Since he took office in May, Martelly has been at odds with the opposition-controlled parliament. Lawmakers rejected his first pick for prime minister and seem ready to turn down his second.

At the commission's meeting Friday, Martelly named Ann Valerie Timothee Milfort, former chief-of-staff for the Ministry of Women's Affairs, to serve as interim executive director. He also named six members of his inner circle as board members, replacing members who recently resigned as the previous administration handed over power to Martelly.

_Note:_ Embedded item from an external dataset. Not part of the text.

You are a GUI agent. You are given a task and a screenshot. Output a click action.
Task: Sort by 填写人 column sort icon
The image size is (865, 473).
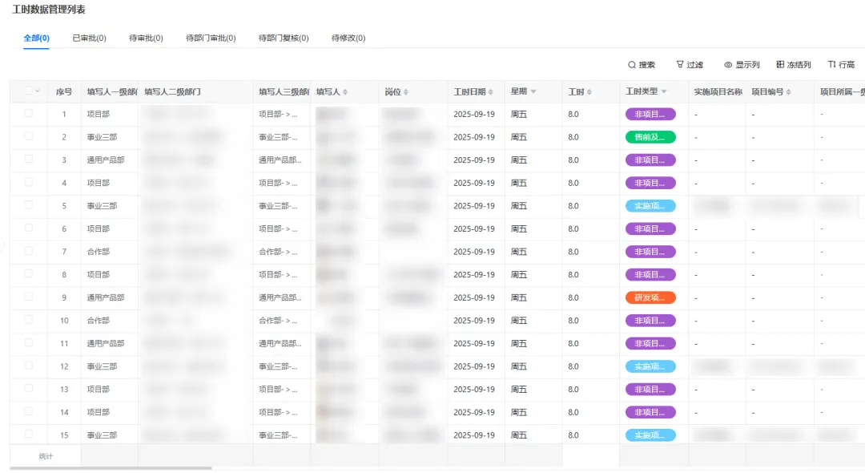click(x=345, y=92)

The panel was set up to give international donors assurances that reconstruction would be orderly and free of the corruption that has long plagued Haiti. But it has come under heavy criticism for accomplishing little since its inception.

To date, the commission has approved 87 projects with a total value of $3.26 billion, of which $1.8 billion is secured, according the U.N.'s Office of the Special Envoy.

Martelly advisers presented a proposal Friday that aims to move 30,000 people living in six tent camps back into 16 neighborhoods to be redeveloped from the quake's destruction.

Among the six sites is a parking lot at a soccer stadium in downtown Port-au-Prince that was the center of controversy this week. The government drew criticism from the United Nations and rights groups after a mayor began to pay several hundred people to leave the parking lot without providing them a right to adequate housing.

"I want to reiterate that my government is against forced evictions that do not respect human rights," Martelly said at the commission meeting.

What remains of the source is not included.